And if you don’t relate to the above - well, that’s all the more reason for you to read the piece, which is largely about the hegemony exercised by extroverts over introverts.
Extroverts dominate social life, so they tend to set expectations. In our extrovertist society, being outgoing is considered normal and therefore desirable, a mark of happiness, confidence, leadership. Extroverts are seen as bighearted, vibrant, warm, empathetic. “People person” is a compliment. Introverts are described with words like “guarded”, “loner”, “reserved”, “taciturn”, “self-contained”, “private”— narrow, ungenerous words, words that suggest emotional parsimony and smallness of personality. Female introverts, I suspect, must suffer especially ... a man can still sometimes get away with being what they used to call a strong and silent type; introverted women, lacking that alternative, are even more likely than men to be perceived as timid, withdrawn, haughty.

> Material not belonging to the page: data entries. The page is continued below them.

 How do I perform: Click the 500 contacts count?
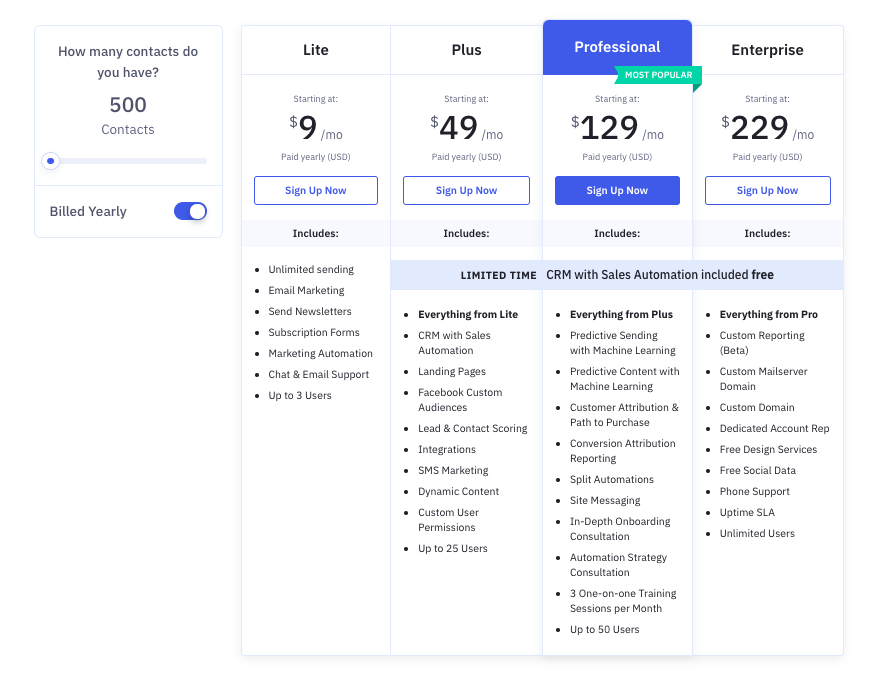(x=128, y=105)
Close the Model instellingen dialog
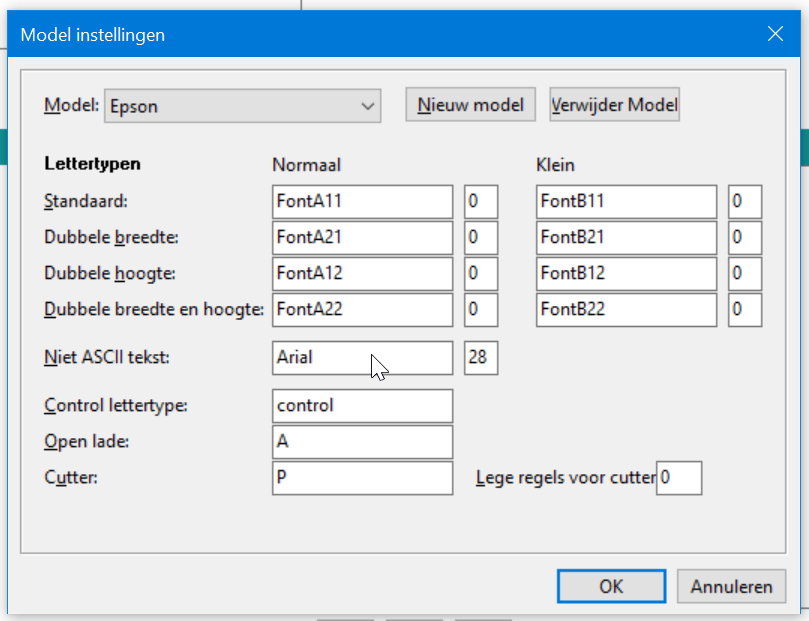This screenshot has width=809, height=621. (x=775, y=34)
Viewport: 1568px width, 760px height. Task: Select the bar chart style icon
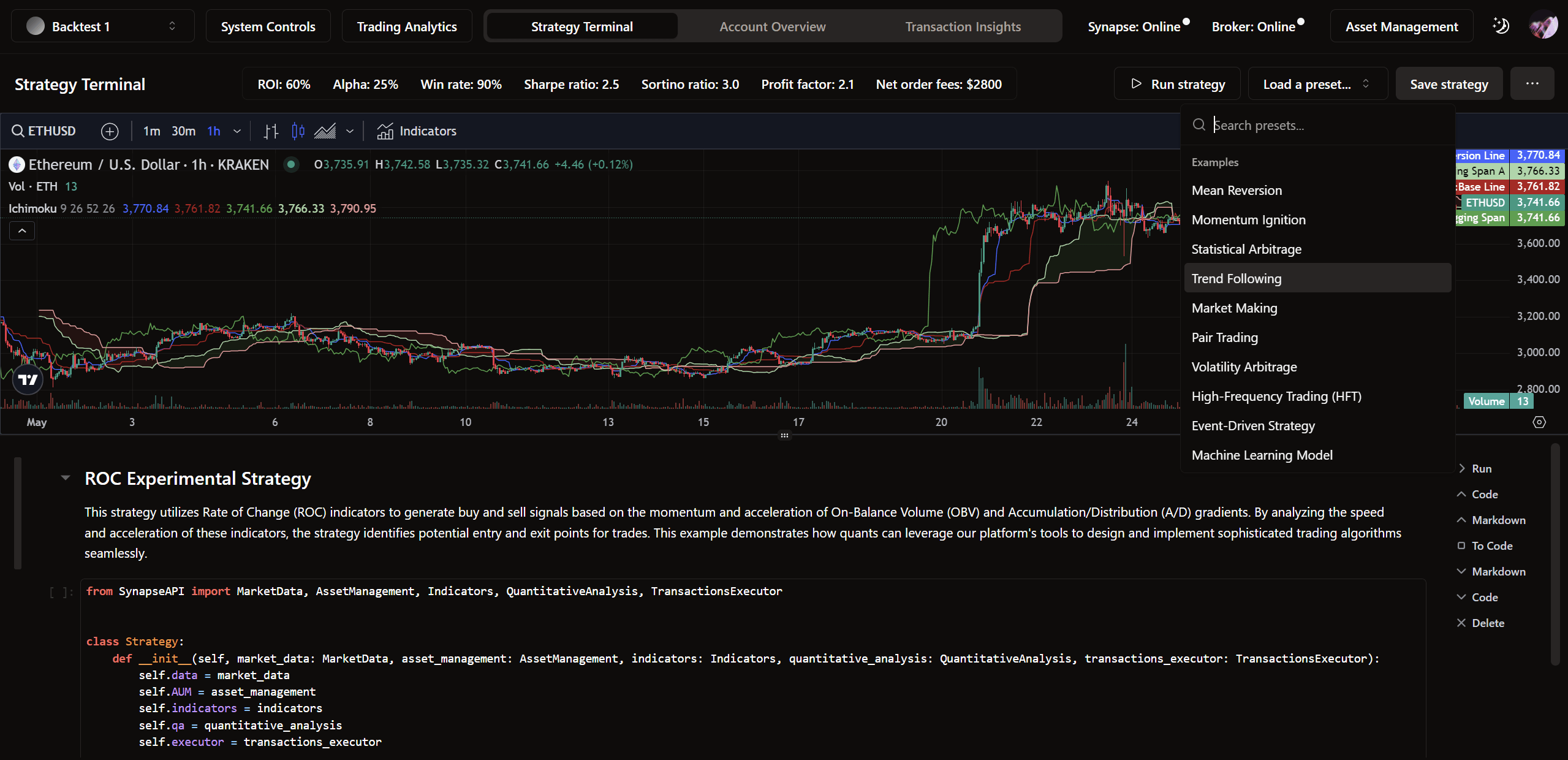coord(271,131)
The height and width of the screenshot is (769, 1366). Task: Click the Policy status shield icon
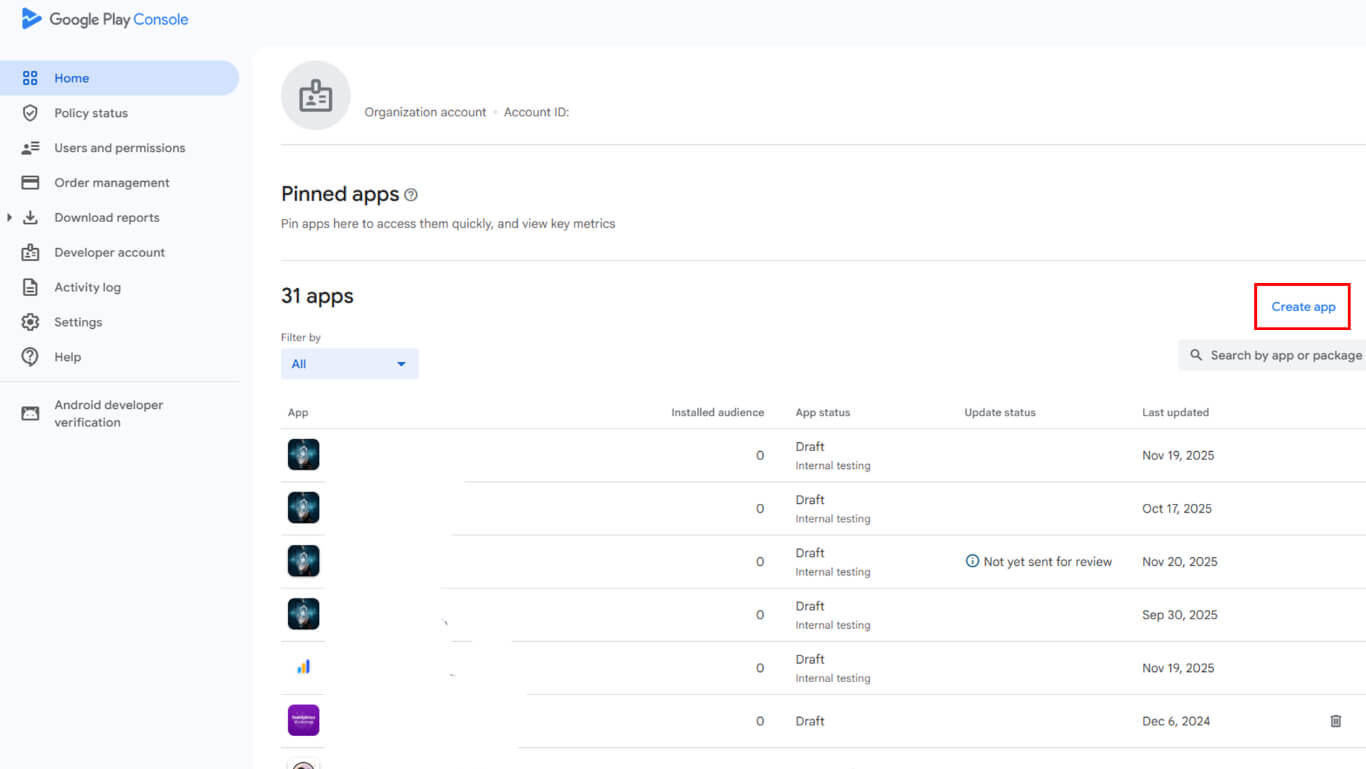click(30, 113)
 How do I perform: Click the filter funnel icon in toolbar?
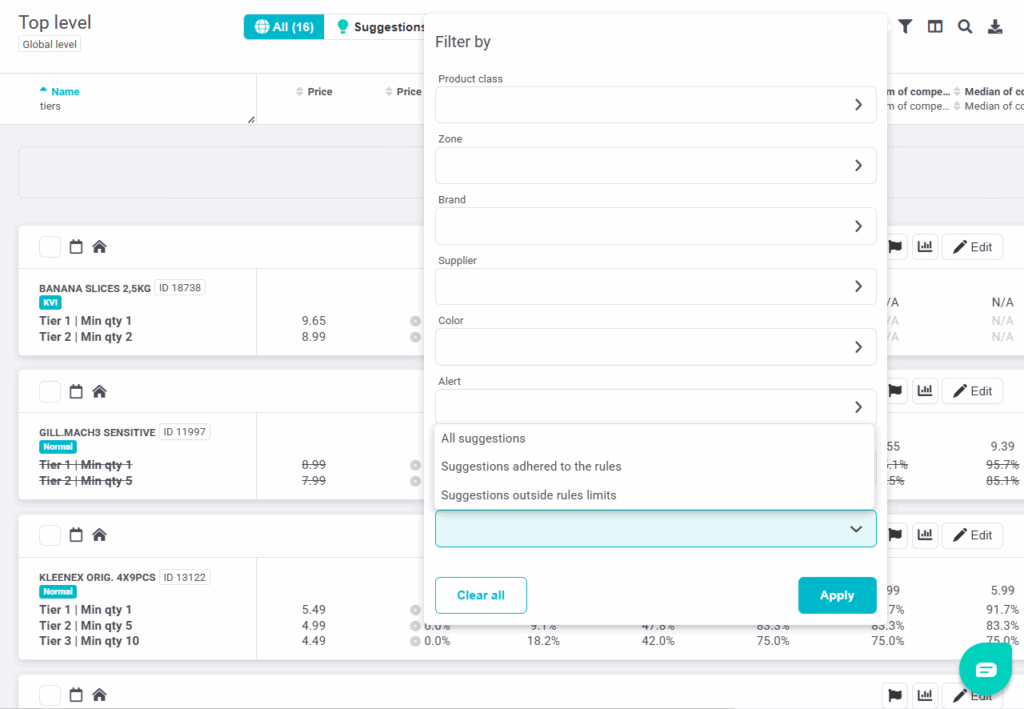905,27
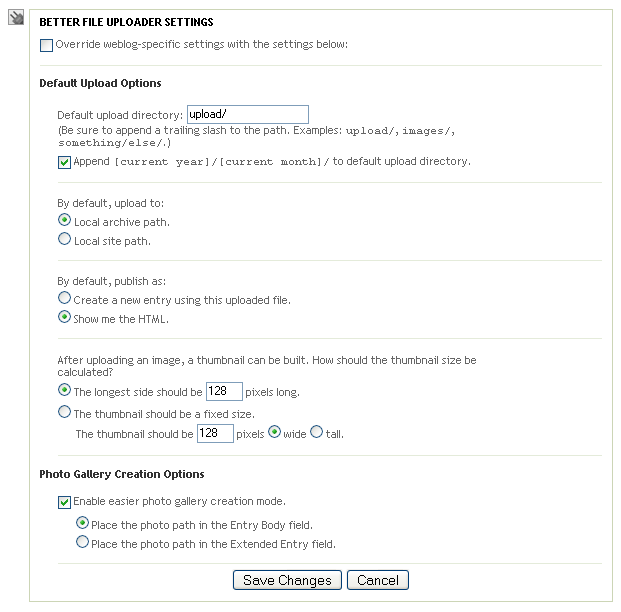621x612 pixels.
Task: Click the default upload directory field
Action: (x=248, y=114)
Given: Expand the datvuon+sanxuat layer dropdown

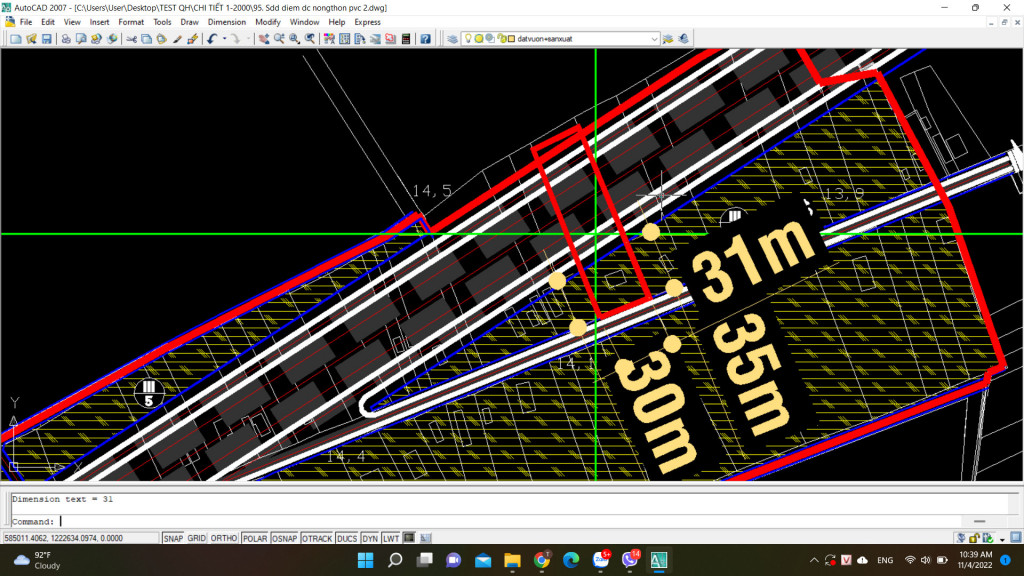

There’s much in the piece that I can strongly identify with. I often feel stressed out when there are a number of social obligations to be met in the course of a single day, even if most of them are inherently pleasant: say, going for a movie at 12, then meeting a friend for coffee at 3, sitting with guests at home in the evening, and then going out for a party at 9. You get the idea: even if there’s adequate time between the engagements so that they can all be done without things getting too rushed, I’ll still be completely drained when the day is finally over -- and I probably won’t want to do anything the next day that requires too much effort.
I’m not completely sure about the distinction Rauch makes between being introverted and being shy (possibly because I’m both myself), but his point that being introverted isn’t the same as being misanthropic is a vital one. Shyness being mistaken for arrogance is something that commonly afflicts our species.
Read the full piece and also this interview with Rauch. (Warning: some of it is tongue-in-cheek so try not to get too put off by assertions about introverts being “more intelligent, more reflective, more independent, more level-headed, more refined, and more sensitive” than extroverts. Though, uh, I’d like to think most of that is true as well!)
P.S. Enjoyed this line: “Many actors are introverts, and many introverts, when socialising, feel like actors.”